# Beat Juice. any one tried it ?



## Big Snow Balls (Aug 21, 2008)

Any one tried coating rock salt with Beat Juice? It seams to be the new thing in the Chicago Land area. Just wondering how well it works and is it cost affective.


----------



## Kubota 8540 (Sep 25, 2009)

I have been reading about this for quite awhile. So this is my understanding of the product and not a first hand experience. Beet juice is simply an additive whether to rock salt or some liquid brine. It can be sprayed on the rock salt when still in the pile, sprayed on the rock salt at the spinner, or added to the liquid brine mixture. It is a corrosion inhibitor and it also is some what sticky. It bonds to the rock salt to make the salt stick to the surface, helps preventing bounce and scatter or from traffic kicking it off the surface.
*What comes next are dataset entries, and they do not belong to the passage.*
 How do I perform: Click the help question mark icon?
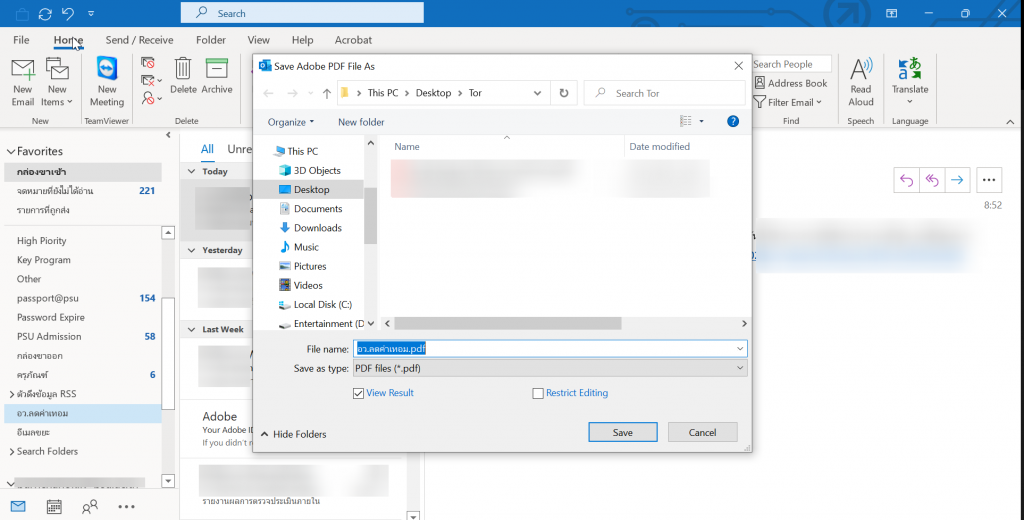coord(732,121)
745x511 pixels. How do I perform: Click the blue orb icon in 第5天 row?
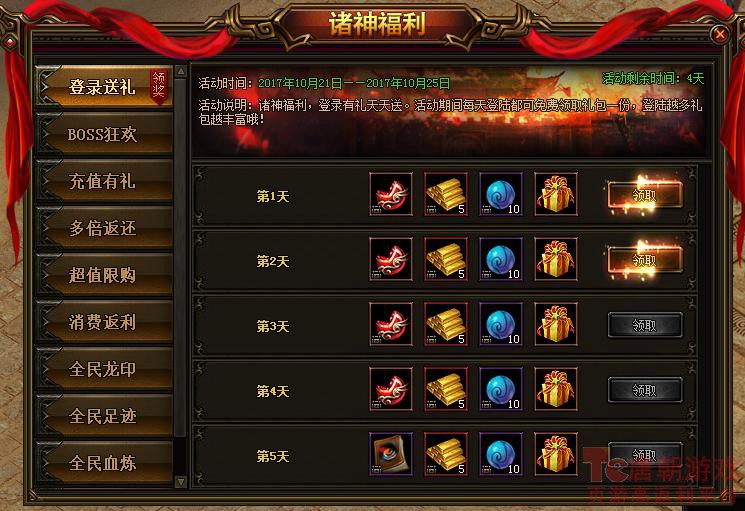(501, 454)
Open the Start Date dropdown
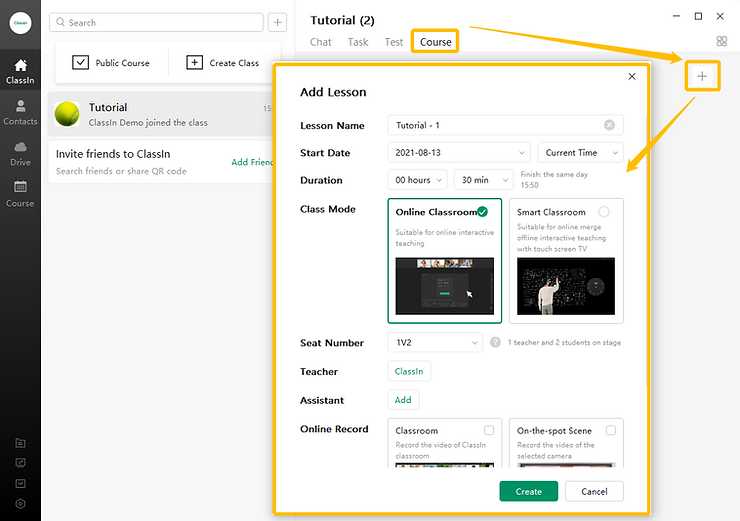 point(458,153)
Does the same with liquid, keeps it on the surface longer. Last winter when I spoke with SNI solutions ( Geo melt 55) they said it would reduce the amount of salt I used by 10%, I have had responses to that claim, and they have claimed a greater reduction in salt usage. When I crunched the numbers for my small operation, I could not see a reduction in my cost or savings for me until I was using 100 + tons. The beet juice seems very expensive at $2.50-$3.50 a gallon. But there again if you are using 100's of tons of salt yes you will see some savings. How it really works? Have not personally seen it work. I'm a hard sell when it comes to a lot of these additives, until first the numbers add up and secondly I have seen it work on my lots. But in my opinion if you are paying over a $1-1.50 a gallon liquids is not going to save you money and it still will not replace straight rock salt. If you are looking to make your rock salt work faster, simply spray it at the spinner with salt brine. If you want to make it work at a lower temp, spray it at the spinner with calcium chloride. Both of which are readily available, reasonably priced and time proven. If you have a situation where you need to stick the salt to a traffic area, sounds like beet juice is a plus.


----------



## Mark Oomkes (Dec 10, 2000)

Nope, and it's never been discussed before on plowsite, so don't even bother TRYING THE SEARCH FUNCTION!!!!!!!!!!!!!!!!!!!!!!!!!!!!!!!!!!!!!!!!!!!!!!!!


----------



## mjsmith70 (Oct 19, 2009)

A company in ashley indiana about 10 miles from me makes the beet juice and we buy salt from them with it already on it. The stuff works fantastic except do not leave it in your spreader for long it is sticky and it will jar down and pack in the spreader. But when its put down on a surface it stays and seems to last longer than salt that hasnt been treated with the beat juice. this is the first year we have tried it but it is working good. It is cheaper for us per ton than skidded products we were buying prior.


----------



## Mark Oomkes (Dec 10, 2000)

mjsmith70;932400 said:


> A company in ashley indiana about 10 miles from me makes the beet juice and we buy salt from them with it already on it.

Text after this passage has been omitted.